Görevin kapsamı
"This screenshot has height=768, width=1248." ifadesini içeren satırdan öğelerin sonuna kadar olan bölümü, "stressful" yerine "exhausting" koyarak ve geri kalan her şeyi olduğu gibi bırakarak yeniden yazın. Resimleri yanıta dahil etmeyin.
━━━━━━━━━━━━━━━━━━━━
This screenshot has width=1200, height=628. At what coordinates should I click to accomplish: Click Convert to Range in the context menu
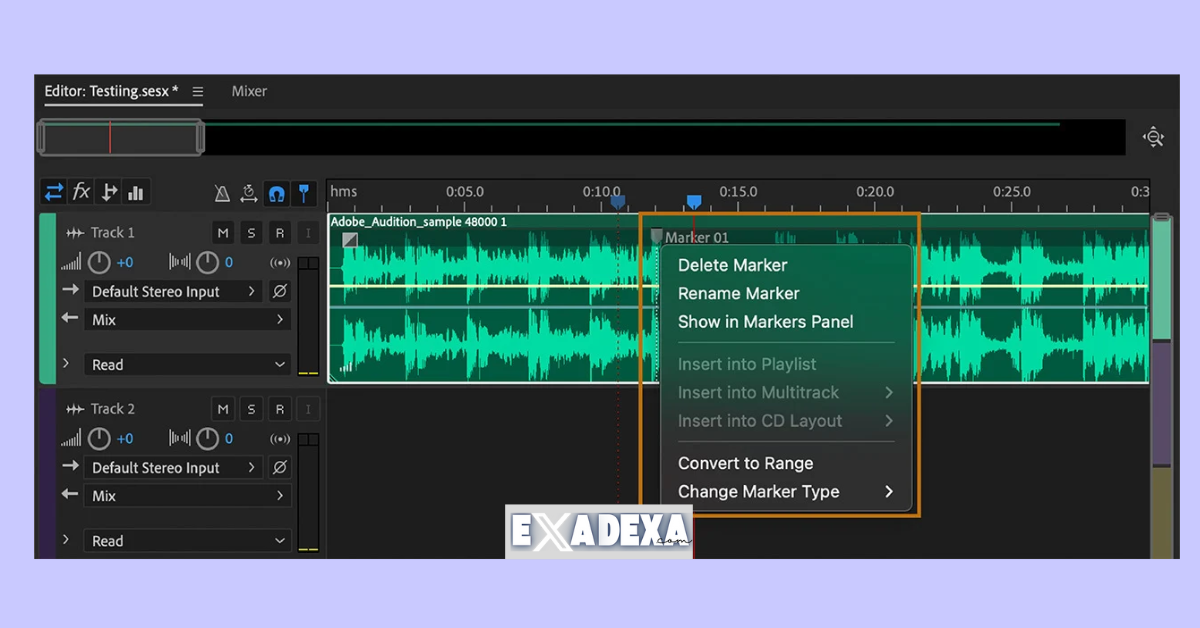point(744,463)
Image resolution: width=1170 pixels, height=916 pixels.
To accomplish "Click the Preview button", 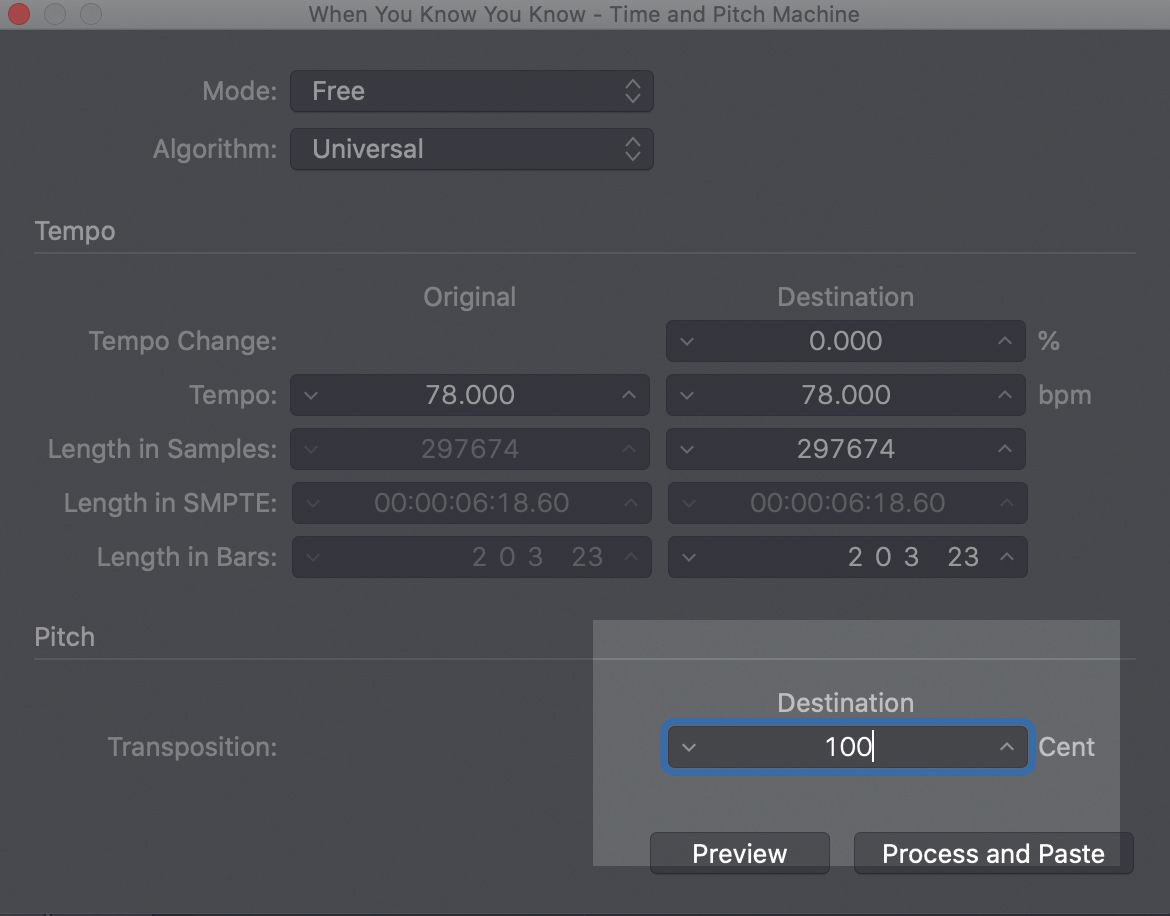I will point(739,853).
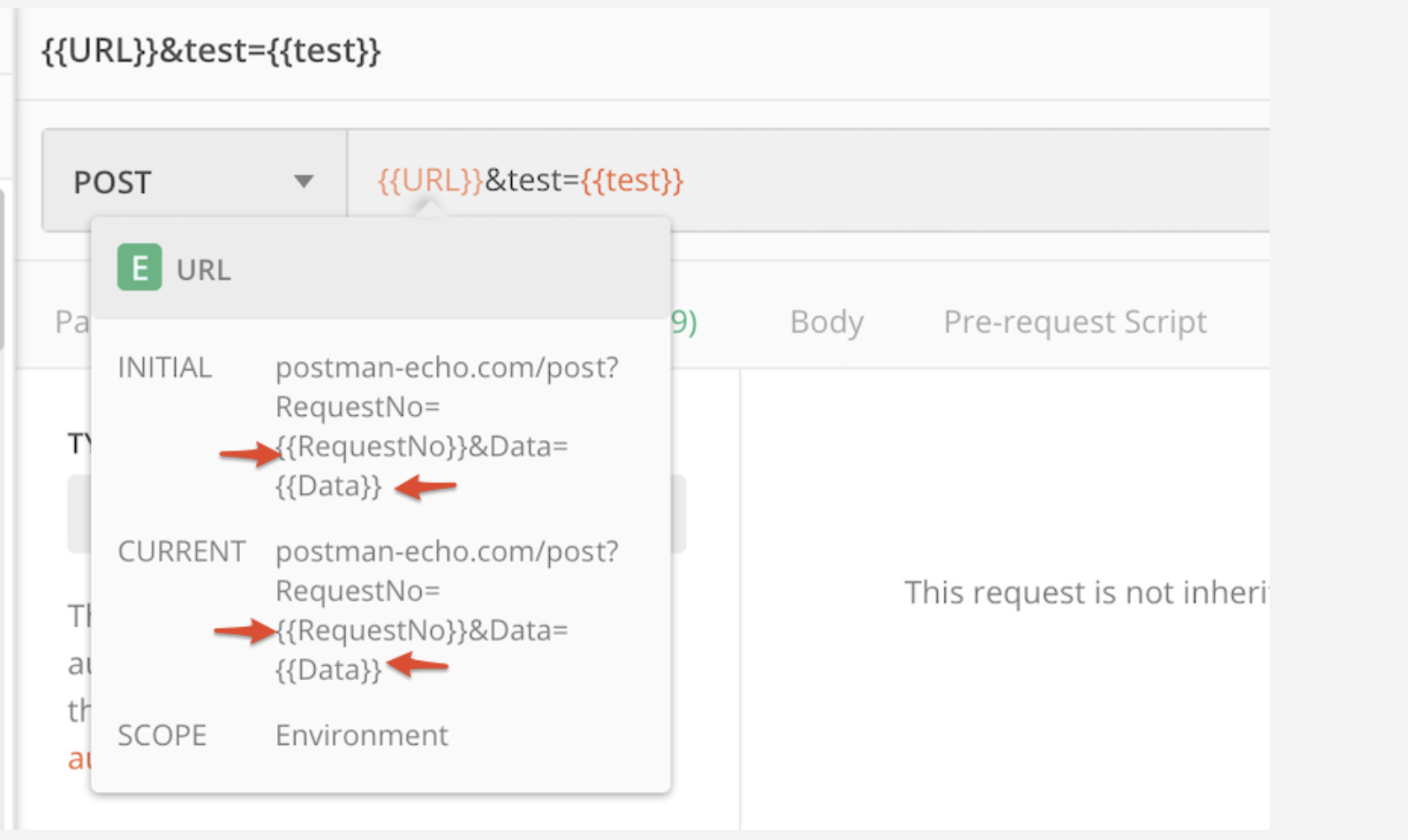This screenshot has width=1408, height=840.
Task: Click the INITIAL value postman-echo.com/post URL
Action: [x=447, y=367]
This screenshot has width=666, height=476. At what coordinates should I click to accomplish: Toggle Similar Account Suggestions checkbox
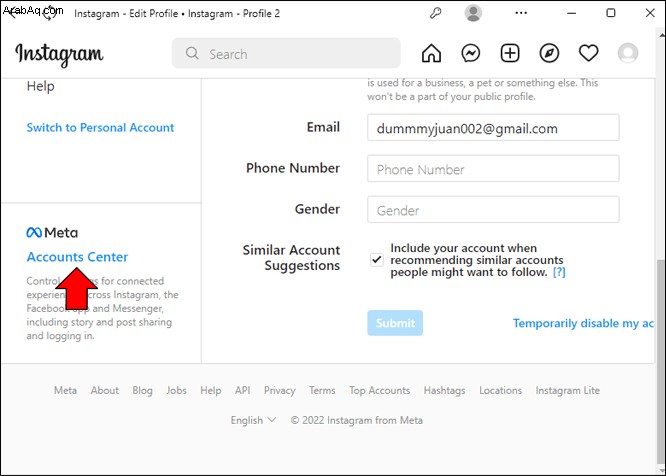coord(377,259)
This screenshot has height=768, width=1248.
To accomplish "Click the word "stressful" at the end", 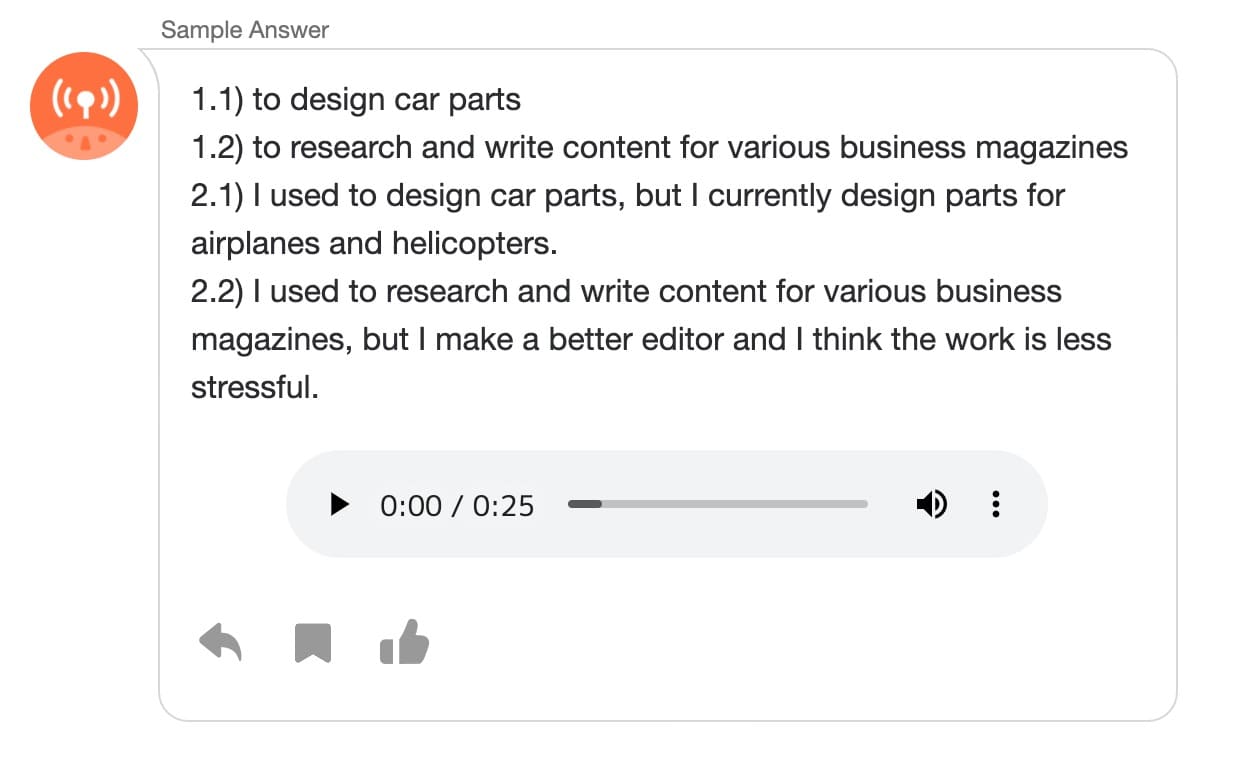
━━━━━━━━━━━━━━━━━━━━
Sonuç
This screenshot has height=768, width=1248.
To accomplish "Click the word "exhausting" at the end", 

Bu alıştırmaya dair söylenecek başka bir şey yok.